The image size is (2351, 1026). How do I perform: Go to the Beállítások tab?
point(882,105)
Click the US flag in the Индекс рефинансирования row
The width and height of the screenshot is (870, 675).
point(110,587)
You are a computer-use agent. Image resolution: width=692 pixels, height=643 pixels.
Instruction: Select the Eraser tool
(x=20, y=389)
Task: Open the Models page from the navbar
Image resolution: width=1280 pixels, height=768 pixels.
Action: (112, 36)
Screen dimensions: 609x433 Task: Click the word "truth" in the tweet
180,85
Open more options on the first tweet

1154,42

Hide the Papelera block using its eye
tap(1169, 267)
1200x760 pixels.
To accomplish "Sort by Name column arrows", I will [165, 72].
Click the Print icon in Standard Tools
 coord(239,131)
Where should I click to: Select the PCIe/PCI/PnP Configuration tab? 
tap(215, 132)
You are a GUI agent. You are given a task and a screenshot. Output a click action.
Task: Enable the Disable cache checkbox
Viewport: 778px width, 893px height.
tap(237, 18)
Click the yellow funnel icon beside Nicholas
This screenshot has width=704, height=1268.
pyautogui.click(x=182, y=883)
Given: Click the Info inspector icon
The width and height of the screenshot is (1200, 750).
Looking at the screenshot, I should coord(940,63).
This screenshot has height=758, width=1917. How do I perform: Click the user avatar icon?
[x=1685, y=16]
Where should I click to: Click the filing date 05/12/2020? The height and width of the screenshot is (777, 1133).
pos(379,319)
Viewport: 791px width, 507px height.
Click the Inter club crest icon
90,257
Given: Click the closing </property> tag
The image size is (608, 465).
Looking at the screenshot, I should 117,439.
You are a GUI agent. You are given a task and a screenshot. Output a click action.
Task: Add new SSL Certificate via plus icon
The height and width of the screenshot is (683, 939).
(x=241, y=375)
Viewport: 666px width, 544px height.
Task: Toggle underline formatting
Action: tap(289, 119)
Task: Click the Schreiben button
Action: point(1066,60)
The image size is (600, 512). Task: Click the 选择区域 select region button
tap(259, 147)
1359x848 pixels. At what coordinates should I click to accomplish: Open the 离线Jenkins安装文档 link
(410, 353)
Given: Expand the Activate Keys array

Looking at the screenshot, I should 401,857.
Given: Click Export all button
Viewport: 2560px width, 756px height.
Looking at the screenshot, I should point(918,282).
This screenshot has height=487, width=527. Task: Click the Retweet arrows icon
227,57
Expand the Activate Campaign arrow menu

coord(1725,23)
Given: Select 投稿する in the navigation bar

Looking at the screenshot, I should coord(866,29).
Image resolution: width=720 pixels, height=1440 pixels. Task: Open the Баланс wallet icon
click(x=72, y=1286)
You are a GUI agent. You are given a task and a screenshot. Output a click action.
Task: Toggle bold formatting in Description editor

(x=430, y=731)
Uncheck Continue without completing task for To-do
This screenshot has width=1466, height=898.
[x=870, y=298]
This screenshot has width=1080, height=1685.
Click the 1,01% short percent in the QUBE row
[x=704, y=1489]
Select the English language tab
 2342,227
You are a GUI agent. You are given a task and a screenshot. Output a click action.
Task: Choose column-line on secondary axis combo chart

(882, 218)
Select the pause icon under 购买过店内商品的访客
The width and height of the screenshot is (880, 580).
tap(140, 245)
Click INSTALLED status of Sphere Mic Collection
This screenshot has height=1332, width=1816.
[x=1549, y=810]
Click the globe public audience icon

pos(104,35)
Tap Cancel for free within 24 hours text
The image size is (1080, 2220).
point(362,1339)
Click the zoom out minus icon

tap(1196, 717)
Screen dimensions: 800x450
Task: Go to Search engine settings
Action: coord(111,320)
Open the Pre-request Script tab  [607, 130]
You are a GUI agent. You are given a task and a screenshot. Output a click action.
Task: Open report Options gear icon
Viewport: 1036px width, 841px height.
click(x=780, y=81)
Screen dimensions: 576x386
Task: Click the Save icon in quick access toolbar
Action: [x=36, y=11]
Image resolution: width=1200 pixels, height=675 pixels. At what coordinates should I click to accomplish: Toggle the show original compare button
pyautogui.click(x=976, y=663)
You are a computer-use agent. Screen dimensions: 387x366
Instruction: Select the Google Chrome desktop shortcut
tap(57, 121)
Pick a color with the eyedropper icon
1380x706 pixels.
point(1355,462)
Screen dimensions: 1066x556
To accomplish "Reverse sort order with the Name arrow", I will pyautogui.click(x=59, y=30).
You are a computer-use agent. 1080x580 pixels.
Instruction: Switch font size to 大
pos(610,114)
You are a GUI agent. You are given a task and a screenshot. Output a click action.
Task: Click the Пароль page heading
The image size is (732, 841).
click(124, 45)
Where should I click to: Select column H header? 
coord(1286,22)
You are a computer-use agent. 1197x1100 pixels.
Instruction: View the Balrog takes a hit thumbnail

* * * *

▶ _What is required_
Output only the lines from the one with "Click the globe public audience icon" through the last line of the entries above; please keep them exact.

▶ _Task answer_
Click the globe public audience icon

pos(104,35)
Tap Cancel for free within 24 hours text
The image size is (1080, 2220).
point(362,1339)
Click the zoom out minus icon

tap(1196, 717)
Screen dimensions: 800x450
Task: Go to Search engine settings
Action: coord(111,320)
Open the Pre-request Script tab  [607, 130]
You are a GUI agent. You are given a task and a screenshot. Output a click action.
Task: Open report Options gear icon
Viewport: 1036px width, 841px height.
click(x=780, y=81)
Screen dimensions: 576x386
Task: Click the Save icon in quick access toolbar
Action: [x=36, y=11]
Image resolution: width=1200 pixels, height=675 pixels. At what coordinates should I click to accomplish: Toggle the show original compare button
pyautogui.click(x=976, y=663)
You are a computer-use agent. Screen dimensions: 387x366
Instruction: Select the Google Chrome desktop shortcut
tap(57, 121)
Pick a color with the eyedropper icon
1380x706 pixels.
point(1355,462)
Screen dimensions: 1066x556
To accomplish "Reverse sort order with the Name arrow", I will pyautogui.click(x=59, y=30).
You are a computer-use agent. 1080x580 pixels.
Instruction: Switch font size to 大
pos(610,114)
You are a GUI agent. You are given a task and a screenshot. Output a click action.
Task: Click the Пароль page heading
The image size is (732, 841).
click(124, 45)
Where should I click to: Select column H header? 
coord(1286,22)
You are a computer-use agent. 1197x1100 pixels.
Instruction: View the Balrog takes a hit thumbnail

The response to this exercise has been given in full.